Knowing that the eldest scion of George H. W., out of Babbs, isn’t so good at the attention-span thing you might suspect that this, held by our media to be the greatest success in the history of war science, just slipped his mind. But knowing this, we also know that he didn’t write the thing. He might not even know it was written or published. This Parade Magazine ready garbage has the signs of a minor branch of the Bush PR operation written all over it.

One suspects that Parade noticed the unseemly omission of the “I” word in this fiction, get this:

It’s been a tumultuous year for President Bush. So when PARADE asked him to share his thoughts on the best and worst moments of 2007, we didn’t know what to expect. Would he talk about the war in Iraq, the housing crisis or the California wildfires? The President told us right away that he is “an optimist”

So you can safely go on to essential reading, Juan Cole’s “Top Ten Myths about Iraq 2007". Though they are all worth considering, I’ll post only three of them.

2. Myth: Iraq has been "calm" in fall of 2007 and the Iraqi public, despite some grumbling, is not eager for the US to depart.

Fact: in the past 6 weeks, there have been an average of 600 attacks a month, or 20 a day, which has held steady since the beginning of November. About 600 civilians are being killed in direct political violence per month, but that number excludes deaths of soldiers and police. Across the board, Iraqis believe that their conflicts are mainly caused by the US military presence and they are eager for it to end.

1. Myth: The reduction in violence in Iraq is mostly because of the escalation in the number of US troops, or "surge."

Fact: Although violence has been reduced in Iraq, much of the reduction did not take place because of US troop activity. Guerrilla attacks in al-Anbar Province were reduced from 400 a week to 100 a week between July, 2006 and July, 2007. But there was no significant US troop escalation in al-Anbar. Likewise, attacks on British troops in Basra have declined precipitously since they were moved out to the airport away from population centers. But this change had nothing to do with US troops.

I’ll interject that I am with those who believe the various sides are just saving themselves for the all out civil war that is bound to come are correct. Why should they waste themselves on the Americans who will eventually leave when they've got to stay. All they’ve got to do is pretend for a while to have seen the light to get military supplies and training from them*. Americans generally have been brainwashed into thinking it’s all about us and our pretendedly idealistic goals but people in their own country are primarily concerned with themselves, not us. Until Americans learn this lesson we will be susceptible to the lies of the oligarchs who have repeatedly led us into one disaster after another.

10. Myth: The US public no longer sees Iraq as a central issue in the 2008 presidential campaign.

In a recent ABC News/ Washington Post poll, Iraq and the economy were virtually tied among voters nationally, with nearly a quarter of voters in each case saying it was their number one issue. The economy had become more important to them than in previous months (in November only 14% said it was their most pressing concern), but Iraq still rivals it as an issue!

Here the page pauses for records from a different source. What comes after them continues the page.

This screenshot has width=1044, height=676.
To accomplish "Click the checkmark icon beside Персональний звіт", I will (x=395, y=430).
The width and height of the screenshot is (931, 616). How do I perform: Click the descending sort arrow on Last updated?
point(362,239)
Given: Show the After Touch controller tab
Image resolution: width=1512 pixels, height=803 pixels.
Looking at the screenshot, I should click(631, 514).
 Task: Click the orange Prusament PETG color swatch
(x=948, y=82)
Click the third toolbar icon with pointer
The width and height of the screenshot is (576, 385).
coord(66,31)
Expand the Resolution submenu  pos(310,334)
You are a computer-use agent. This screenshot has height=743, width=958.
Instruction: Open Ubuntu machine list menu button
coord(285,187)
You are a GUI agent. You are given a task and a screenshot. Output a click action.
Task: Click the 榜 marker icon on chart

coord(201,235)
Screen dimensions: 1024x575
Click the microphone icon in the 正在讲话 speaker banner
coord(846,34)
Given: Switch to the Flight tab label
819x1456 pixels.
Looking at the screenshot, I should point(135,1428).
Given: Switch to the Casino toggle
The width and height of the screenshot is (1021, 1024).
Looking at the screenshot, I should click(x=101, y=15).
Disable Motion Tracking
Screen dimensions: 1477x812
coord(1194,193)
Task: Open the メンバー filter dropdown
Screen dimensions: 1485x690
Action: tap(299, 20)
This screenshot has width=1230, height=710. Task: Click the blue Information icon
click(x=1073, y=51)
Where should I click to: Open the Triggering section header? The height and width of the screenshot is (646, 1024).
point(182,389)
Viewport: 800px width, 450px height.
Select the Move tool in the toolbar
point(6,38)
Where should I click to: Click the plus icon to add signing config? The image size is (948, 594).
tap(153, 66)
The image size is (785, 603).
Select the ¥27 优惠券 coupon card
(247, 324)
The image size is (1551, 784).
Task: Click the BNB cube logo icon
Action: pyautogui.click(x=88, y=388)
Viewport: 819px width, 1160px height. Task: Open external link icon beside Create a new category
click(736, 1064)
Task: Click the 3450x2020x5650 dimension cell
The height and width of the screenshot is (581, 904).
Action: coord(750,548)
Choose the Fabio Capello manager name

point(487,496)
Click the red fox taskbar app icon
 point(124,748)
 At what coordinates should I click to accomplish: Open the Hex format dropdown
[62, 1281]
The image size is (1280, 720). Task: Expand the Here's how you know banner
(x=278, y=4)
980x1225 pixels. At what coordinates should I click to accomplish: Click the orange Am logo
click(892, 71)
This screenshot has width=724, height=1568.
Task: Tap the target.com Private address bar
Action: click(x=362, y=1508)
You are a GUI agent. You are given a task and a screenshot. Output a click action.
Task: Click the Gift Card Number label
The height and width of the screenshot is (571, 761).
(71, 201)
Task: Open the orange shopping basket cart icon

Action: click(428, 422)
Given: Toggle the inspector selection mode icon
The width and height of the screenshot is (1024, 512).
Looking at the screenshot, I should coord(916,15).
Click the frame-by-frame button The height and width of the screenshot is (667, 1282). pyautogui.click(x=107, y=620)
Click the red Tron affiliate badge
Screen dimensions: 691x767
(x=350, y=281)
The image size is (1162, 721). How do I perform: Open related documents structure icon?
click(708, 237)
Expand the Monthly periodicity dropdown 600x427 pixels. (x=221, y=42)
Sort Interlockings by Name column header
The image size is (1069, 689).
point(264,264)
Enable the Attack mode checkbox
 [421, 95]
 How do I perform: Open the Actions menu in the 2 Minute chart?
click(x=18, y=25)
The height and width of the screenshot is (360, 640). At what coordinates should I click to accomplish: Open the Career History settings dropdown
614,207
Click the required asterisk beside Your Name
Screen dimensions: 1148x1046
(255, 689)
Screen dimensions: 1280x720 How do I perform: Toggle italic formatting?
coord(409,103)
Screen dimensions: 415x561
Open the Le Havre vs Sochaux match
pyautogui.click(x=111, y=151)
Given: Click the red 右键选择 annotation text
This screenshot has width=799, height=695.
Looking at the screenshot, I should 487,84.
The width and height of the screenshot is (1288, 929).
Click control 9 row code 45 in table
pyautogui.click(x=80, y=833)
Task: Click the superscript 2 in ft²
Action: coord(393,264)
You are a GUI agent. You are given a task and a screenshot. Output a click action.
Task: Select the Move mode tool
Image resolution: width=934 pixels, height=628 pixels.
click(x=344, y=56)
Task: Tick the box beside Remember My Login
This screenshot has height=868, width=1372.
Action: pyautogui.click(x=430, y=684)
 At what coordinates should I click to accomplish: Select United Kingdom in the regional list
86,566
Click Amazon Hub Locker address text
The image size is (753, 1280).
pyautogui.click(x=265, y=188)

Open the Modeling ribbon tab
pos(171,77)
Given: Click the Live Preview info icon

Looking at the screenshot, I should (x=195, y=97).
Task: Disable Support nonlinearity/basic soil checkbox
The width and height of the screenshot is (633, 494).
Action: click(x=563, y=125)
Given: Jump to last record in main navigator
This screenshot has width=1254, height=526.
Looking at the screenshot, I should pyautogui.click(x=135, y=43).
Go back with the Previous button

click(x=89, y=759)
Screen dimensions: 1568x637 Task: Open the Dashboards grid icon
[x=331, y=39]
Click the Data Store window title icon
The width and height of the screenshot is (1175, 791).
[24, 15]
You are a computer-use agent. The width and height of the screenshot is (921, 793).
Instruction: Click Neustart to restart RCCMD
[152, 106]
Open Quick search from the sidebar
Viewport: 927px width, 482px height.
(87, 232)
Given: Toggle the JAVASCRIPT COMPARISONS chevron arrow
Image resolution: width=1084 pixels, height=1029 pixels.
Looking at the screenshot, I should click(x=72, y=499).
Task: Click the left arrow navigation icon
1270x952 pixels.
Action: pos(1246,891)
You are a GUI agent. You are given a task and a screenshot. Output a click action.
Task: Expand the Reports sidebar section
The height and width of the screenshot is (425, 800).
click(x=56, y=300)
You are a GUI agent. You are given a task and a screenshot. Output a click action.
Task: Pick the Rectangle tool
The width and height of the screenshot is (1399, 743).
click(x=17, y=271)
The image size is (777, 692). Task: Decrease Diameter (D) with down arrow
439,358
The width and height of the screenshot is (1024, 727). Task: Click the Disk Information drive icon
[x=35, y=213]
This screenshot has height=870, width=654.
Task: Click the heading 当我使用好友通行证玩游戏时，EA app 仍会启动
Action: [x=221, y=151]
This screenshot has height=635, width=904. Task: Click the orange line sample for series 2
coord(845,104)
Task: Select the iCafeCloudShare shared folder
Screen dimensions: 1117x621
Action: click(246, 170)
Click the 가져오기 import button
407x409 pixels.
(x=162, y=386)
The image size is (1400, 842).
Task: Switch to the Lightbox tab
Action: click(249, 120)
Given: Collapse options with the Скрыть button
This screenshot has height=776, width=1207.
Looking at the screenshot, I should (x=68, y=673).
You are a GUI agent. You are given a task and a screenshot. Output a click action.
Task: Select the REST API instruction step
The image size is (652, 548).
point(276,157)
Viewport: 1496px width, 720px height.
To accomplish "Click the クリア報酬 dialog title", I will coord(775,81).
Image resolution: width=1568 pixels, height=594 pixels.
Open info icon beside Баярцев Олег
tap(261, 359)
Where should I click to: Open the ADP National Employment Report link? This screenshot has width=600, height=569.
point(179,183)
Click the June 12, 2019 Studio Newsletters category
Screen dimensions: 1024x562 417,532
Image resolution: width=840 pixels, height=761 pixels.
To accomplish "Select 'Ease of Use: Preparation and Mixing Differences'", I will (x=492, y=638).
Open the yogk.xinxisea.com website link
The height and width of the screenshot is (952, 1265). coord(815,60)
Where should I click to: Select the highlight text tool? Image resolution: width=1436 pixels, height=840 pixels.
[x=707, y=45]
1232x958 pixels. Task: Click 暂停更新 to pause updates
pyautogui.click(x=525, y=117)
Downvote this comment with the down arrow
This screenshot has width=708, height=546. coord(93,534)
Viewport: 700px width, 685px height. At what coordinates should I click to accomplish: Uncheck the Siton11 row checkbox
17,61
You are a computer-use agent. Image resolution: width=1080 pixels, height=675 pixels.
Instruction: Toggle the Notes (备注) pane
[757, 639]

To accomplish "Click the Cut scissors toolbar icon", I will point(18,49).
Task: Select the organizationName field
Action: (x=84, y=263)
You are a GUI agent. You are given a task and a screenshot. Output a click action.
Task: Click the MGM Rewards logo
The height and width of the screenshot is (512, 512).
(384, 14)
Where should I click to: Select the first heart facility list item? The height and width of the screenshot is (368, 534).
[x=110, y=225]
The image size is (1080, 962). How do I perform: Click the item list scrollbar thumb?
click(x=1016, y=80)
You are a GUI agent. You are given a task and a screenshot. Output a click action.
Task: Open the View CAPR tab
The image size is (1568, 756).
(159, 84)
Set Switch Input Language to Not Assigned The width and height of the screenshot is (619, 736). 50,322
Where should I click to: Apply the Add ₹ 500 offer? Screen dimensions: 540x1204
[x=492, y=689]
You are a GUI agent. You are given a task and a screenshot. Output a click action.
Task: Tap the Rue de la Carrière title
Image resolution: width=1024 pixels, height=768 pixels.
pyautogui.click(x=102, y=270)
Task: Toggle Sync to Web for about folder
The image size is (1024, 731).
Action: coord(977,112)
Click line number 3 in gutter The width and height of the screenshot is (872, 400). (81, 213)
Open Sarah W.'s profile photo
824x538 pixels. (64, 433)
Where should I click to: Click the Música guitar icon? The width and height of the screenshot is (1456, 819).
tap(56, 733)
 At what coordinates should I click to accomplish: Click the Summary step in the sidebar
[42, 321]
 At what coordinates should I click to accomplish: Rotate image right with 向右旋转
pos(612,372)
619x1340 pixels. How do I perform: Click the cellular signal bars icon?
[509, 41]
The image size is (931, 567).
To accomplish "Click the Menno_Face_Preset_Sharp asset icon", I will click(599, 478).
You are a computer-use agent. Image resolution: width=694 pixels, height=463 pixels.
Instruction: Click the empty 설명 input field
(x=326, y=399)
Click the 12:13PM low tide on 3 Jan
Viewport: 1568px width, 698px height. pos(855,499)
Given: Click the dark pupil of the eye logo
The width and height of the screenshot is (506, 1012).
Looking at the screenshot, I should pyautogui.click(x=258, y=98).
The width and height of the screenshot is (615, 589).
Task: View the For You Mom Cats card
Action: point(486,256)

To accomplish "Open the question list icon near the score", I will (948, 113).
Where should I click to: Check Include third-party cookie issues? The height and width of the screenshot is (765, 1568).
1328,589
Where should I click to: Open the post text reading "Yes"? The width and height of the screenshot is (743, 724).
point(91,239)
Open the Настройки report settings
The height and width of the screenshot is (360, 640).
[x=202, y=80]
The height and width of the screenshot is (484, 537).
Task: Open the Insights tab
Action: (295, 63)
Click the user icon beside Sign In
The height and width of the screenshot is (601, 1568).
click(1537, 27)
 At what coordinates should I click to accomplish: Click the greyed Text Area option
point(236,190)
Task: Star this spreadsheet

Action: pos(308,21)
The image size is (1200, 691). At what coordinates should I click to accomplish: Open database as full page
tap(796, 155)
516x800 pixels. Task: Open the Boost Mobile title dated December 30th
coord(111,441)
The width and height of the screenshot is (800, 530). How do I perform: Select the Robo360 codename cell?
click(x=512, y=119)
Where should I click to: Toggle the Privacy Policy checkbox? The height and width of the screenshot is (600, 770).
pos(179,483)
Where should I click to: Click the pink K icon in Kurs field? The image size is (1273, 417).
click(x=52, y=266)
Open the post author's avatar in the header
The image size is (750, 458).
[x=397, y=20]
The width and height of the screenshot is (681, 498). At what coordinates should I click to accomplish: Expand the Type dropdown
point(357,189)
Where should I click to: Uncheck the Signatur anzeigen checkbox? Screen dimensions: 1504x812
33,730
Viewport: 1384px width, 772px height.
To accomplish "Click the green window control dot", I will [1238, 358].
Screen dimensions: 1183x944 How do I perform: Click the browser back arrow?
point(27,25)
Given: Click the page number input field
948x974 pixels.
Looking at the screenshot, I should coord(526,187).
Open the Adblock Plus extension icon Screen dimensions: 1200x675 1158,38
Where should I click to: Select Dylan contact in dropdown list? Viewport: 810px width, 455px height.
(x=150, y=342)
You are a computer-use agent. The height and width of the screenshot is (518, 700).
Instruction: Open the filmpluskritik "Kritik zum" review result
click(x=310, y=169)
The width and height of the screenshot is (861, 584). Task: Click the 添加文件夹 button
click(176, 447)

As in the run up to the illegal war, The People have shown themselves to be more serious and more interested in reality than the corporate media. That is a remarkable fact, maybe even an encouraging, fact. Despite the constant lies and deletions of the American media The People show more interest in the disastrous occupation of Iraq than they are supposed to. Perhaps that’s due in part to the fact that The People here are the ones who know those who are getting killed whereas the elite are mostly wearing their white feather shields for this one too.

The media, who will be doing everything in their power to ignore what’s really coming in Iraq next year, aren’t keeping the lid securely on it. The Surge is going to be ending, the pretense that Baghdad has been pacified, and that it represents what is happening in the rest of the country is an ever thinner veil over what is really happening. I predict that before long you will hear Cokie Roberts talking about “Iraq fatigue” in the general public, she is a reliable bell weather of official election year themes. But the elite media is what increasing numbers of us are done with.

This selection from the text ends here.